__TEKS BACAAN__:
▬▬▬▬▬▬▬▬▬▬
Apakah pelaksanaan APBD 2008 juga akan lebih cepat? Apakah itu sudah menjawab berbagai persoalan mendasar pembangunan di NTT? Pertanyaan-pertanyaan itu muncul, setelah penetapan APBD dan penyerahan DIPA. Dan, itu wajar. Bukannya pesimistis, namun mestinya dilihat sebagai pelecut dan memberi semangat agar segera memulai langkah pelaksanaan kegiatan yang telah diprogramkan dalam melaksanakan tugas pemerintah dalam pelayanan publik dan pembangunan.

Faktor ketepatan waktu sangat mutlak agar tidak ada alasan bagi siapa saja untuk tidak menjalankan program pembangunan yang sudah direncanakan dengan baik dan matang. Tidak ada lagi alasan kegiatan tidak terlaksana karena anggaran belum turun. Anggaran yang sudah ditetapkan itu segera diserap sesuai dengan peruntukannya dari awal sehingga pemanfaatan yang ngebut di akhir tahun tidak terulang. Situasi itu perlu diperbaiki. Kepada seluruh pengguna dan pengelola anggaran diminta agar tidak menunda dan menunggu pelaksanaan anggaran hingga bulan-bulan terakhir setiap tahun.

Selain penetapan lebih awal, tahun ini juga ada perubahan mekanisme anggaran. Nomenklatur dan mekanisme penyaluran anggaran ke daerah diubah. Yakni, dari belanja ke daerah menjadi transfer ke daerah dengan mekanisme penyaluran menggunakan sistem transfer dari rekening kas umum negara ke rekening kas umum daerah.

"Pemberian dana kepada daerah akan dilakukan melalui proses transfer ke rekening masingmasing daerah. Artinya, daerah tidak perlu lagi melakukan proses pencairan anggaran ke Kantor Pelayanan Perbendaharaan Negara (KPPN) seperti yang terjadi selama ini. Kebijakan yang diambil pemerintah ini untuk mempermudah dan memperlancar pembayaran kepada daerah," kata Kepala Kanwil XXII Direktorat Jenderal Perbendaharaan Kupang, Drs. Teddy Rukmana, M.Sos. Sc, pada acara penyerahan DIPA di Aula El Tari, 4 Januari 2008 lalu.

Itu artinya, kepala daerah tidak perlu lagi mengajukan permintaan dari daerah ke pusat. Cukup cek rekening, apakah dananya sudah masuk rekening atau belum. Adapun semangat dari perubahan mekanisme itu, untuk mencegah para kepala daerah terlalu sering berada di Jakarta dengan alasan mengurus pencairan anggaran.

Untuk masalah ini, para pejabat di NTT paling jago. Kita sering mendengar bahkan mengetahui kepala daerah atau pejabat lainnya bepergian berhari-hari di Jakarta untuk urusan rapat dan sebagainya. Seminggu bisa dua tiga kali melakukan perjalanan dinas. Padahal hasil dari perjalanan itu masih patut dipertanyakan.
▬▬▬▬▬▬▬▬▬▬
__TUGAS ANDA__:
1. Ganti setiap "Viewport" dengan "Ukuran layar" pada baris-baris di bawah, mulai dari baris yang berisi "Click the Manual" sampai baris terakhir, lalu tulis ulang baris-baris itu tanpa mengubah bagian lain.
2. Teruskan tulisan tentang APBD 2008 di NTT, mulai setelah kalimat terakhirnya.

[Data Sumber]
▬▬▬▬▬▬▬▬▬▬
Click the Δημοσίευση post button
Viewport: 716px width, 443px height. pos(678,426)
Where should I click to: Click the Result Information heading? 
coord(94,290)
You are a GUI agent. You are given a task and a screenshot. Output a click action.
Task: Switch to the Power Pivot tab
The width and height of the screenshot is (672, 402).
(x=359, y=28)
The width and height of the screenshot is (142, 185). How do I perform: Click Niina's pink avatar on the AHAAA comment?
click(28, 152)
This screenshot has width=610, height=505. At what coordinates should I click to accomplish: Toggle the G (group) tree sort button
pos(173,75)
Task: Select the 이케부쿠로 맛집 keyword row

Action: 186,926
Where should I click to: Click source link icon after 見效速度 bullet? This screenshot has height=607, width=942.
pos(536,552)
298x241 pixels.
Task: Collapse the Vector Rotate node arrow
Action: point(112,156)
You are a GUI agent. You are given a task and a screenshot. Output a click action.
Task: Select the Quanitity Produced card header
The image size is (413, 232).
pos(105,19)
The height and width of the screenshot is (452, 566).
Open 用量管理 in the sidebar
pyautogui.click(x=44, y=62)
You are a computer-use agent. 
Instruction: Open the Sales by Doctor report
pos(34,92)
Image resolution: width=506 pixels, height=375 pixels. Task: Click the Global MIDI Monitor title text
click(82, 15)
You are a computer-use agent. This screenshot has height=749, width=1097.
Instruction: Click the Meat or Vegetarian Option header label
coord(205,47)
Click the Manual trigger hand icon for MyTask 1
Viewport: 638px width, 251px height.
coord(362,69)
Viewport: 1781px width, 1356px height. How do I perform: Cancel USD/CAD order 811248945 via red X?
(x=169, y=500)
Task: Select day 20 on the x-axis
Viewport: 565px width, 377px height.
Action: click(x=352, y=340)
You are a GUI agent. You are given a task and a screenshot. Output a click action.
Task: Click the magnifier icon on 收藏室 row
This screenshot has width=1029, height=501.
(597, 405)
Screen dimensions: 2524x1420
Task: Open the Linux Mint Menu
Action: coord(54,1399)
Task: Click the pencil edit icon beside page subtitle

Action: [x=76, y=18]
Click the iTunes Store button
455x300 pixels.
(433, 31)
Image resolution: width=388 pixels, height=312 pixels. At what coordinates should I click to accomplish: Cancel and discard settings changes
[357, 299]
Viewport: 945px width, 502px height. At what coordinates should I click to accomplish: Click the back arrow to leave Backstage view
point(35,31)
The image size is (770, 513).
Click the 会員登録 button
▬▬▬▬▬▬▬▬▬▬
__JAWABAN YANG DIHARAPKAN__:
1.
Click the Manual trigger hand icon for MyTask 1
Ukuran layar: 638px width, 251px height.
coord(362,69)
Ukuran layar: 1781px width, 1356px height. How do I perform: Cancel USD/CAD order 811248945 via red X?
(x=169, y=500)
Task: Select day 20 on the x-axis
Ukuran layar: 565px width, 377px height.
Action: click(x=352, y=340)
You are a GUI agent. You are given a task and a screenshot. Output a click action.
Task: Click the magnifier icon on 收藏室 row
This screenshot has width=1029, height=501.
(597, 405)
Screen dimensions: 2524x1420
Task: Open the Linux Mint Menu
Action: coord(54,1399)
Task: Click the pencil edit icon beside page subtitle

Action: [x=76, y=18]
Click the iTunes Store button
455x300 pixels.
(433, 31)
Image resolution: width=388 pixels, height=312 pixels. At what coordinates should I click to accomplish: Cancel and discard settings changes
[357, 299]
Ukuran layar: 945px width, 502px height. At what coordinates should I click to accomplish: Click the back arrow to leave Backstage view
point(35,31)
The image size is (770, 513).
Click the 会員登録 button

2.
Perubahan mekanisme anggaran ini diharapkan juga diikuti dengan upaya konkret untuk mewujudkan transparansi dan akuntabilitas pengelolaan keuangan. Tentunya dilakukan oleh kepala satuan kerja selaku kuasa pengguna anggaran yang memiliki kewajiban untuk melaporkan pelaksanaan kegiatan secara sistematis dan terstruktur pada suatu periode pelaporan dalam pelaksanaan APBN atau APBD. Kepala Biro Penyusunan Program Setda NTT, Ir. Andre W Koreh mengungkapkan, ada keengganan pejabat untuk ditunjuk sebagai pejabat pengelola anggaran setelah gencarnya langkah-langkah pemberantasan korupsi. Mereka takut salah dan khawatir sewaktu-waktu diperiksa. Bukan saja oleh aparat pengawasan, tetapi juga oleh aparat penegak hukum.

Semestinya kekhawatiran seperti itu tidak perlu ada, apalagi berlebihan jika dapat memenuhi segala aturan, mekanisme dan prosedur. Lebih dari itu, aparatur pengawas dan penegak hukum agar bersikap objektif, tidak gegabah dalam menindaklanjuti laporan masyarakat, apalagi kalau barus sebatas rumor dan surat kaleng. Semua langkah pengawasan dan tindakan hukum wajib dilakukan sesuai ketentuan yang berlaku. Pelaksanaannya wajib pula dilakukan dengan hati-hati dan terkoordinasi serta tetap menghormati asas praduga tak bersalah, dan menjunjung tinggi hak asasi manusia.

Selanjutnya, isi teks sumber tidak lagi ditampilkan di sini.